- Work order -
The exercise calls for the lines from the one containing "Click the transfer limit progress bar" to the end of the data below to be output exactly, pictures excluded.

- Exercise material -
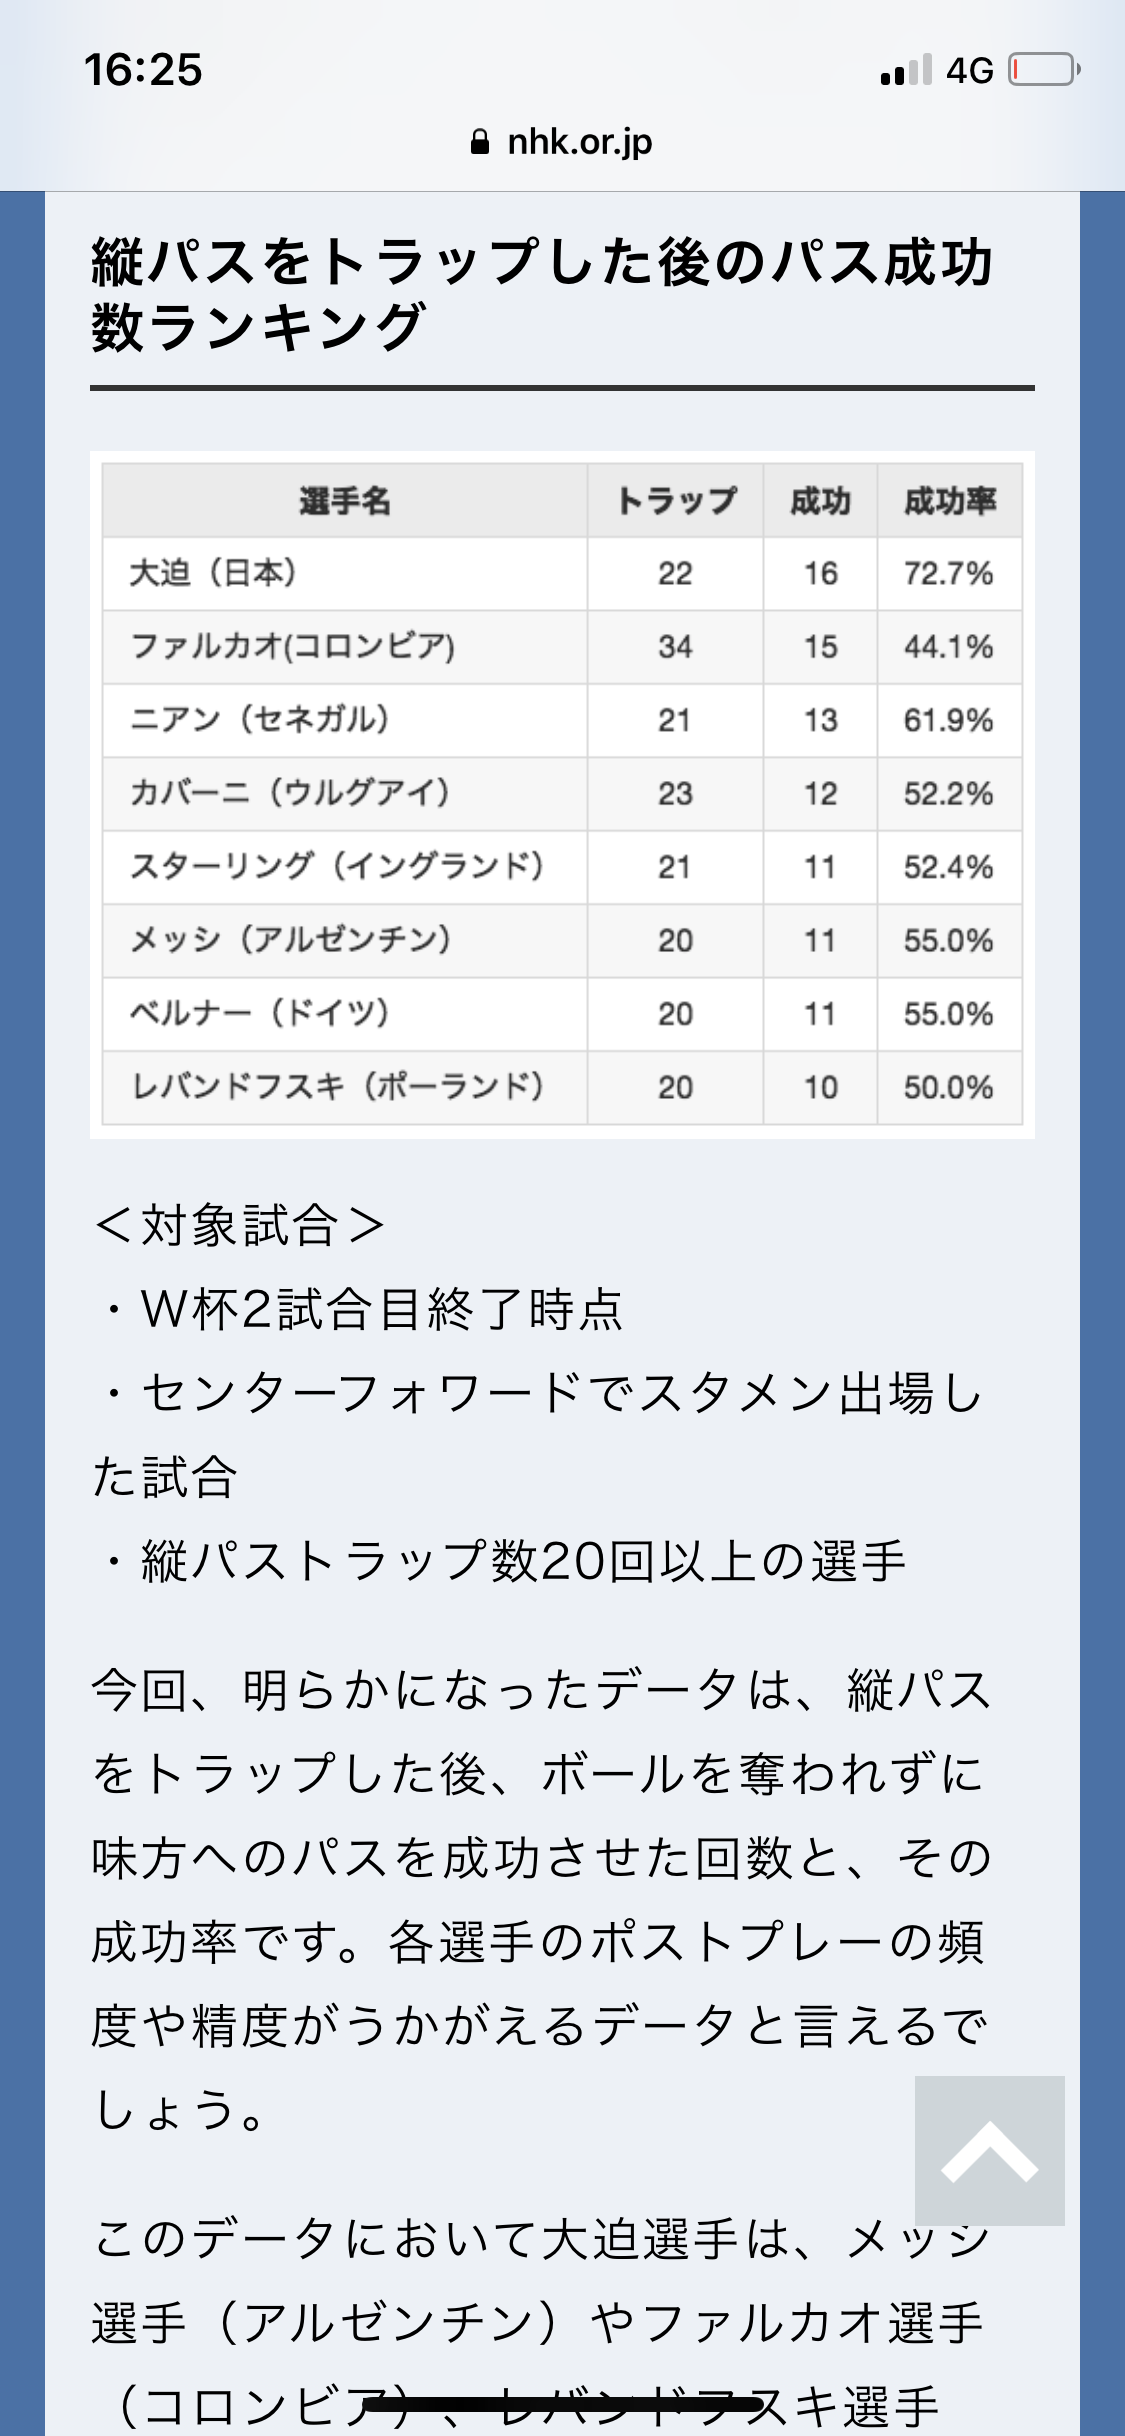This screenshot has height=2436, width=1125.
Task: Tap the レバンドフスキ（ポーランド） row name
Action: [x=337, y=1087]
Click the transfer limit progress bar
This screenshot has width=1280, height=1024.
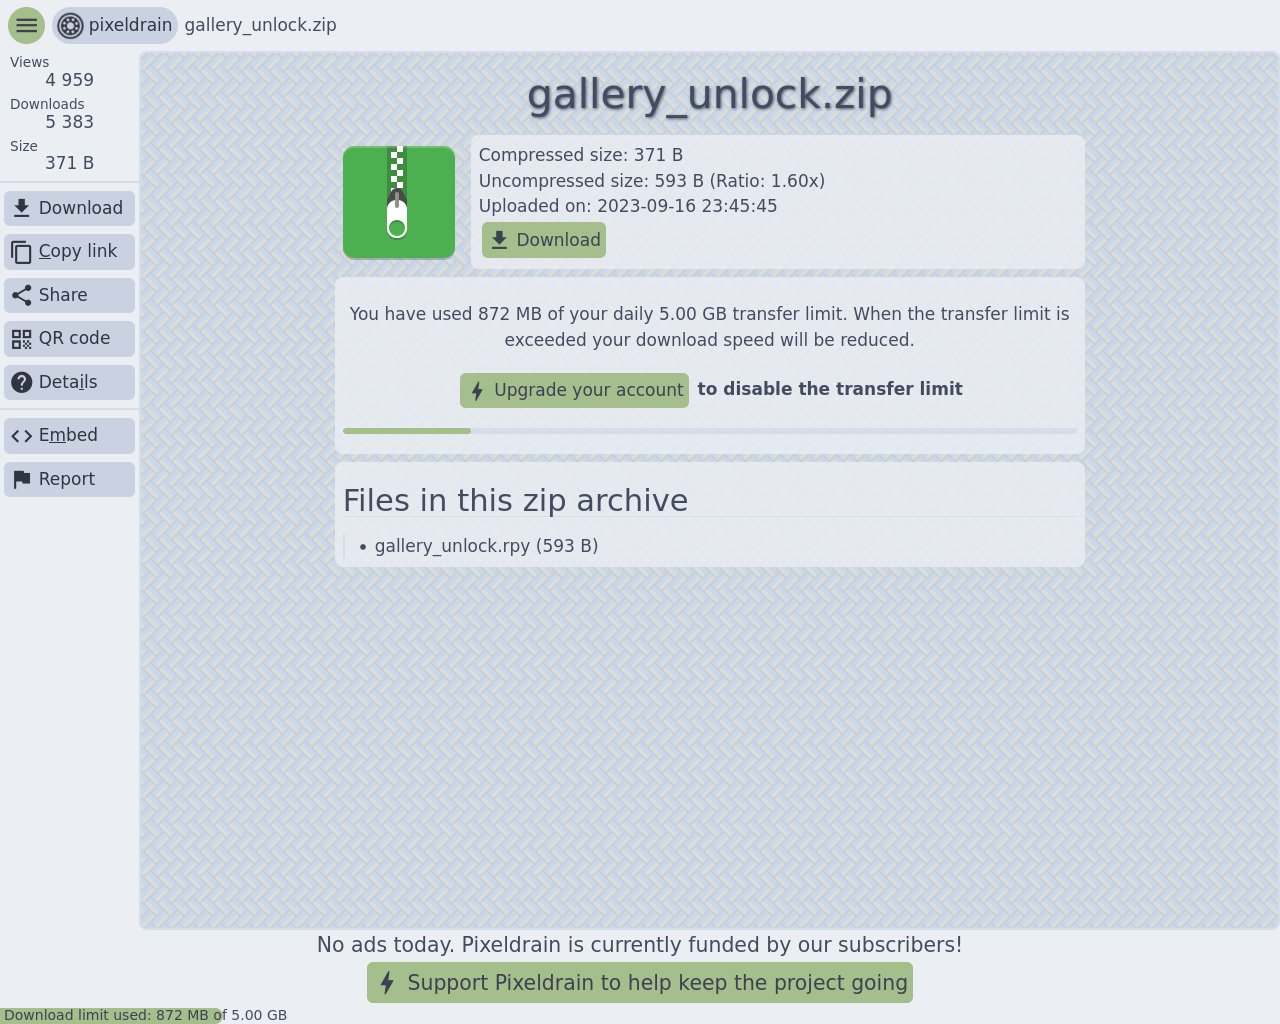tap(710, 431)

- Exercise output -
Click the transfer limit progress bar
This screenshot has width=1280, height=1024.
tap(710, 431)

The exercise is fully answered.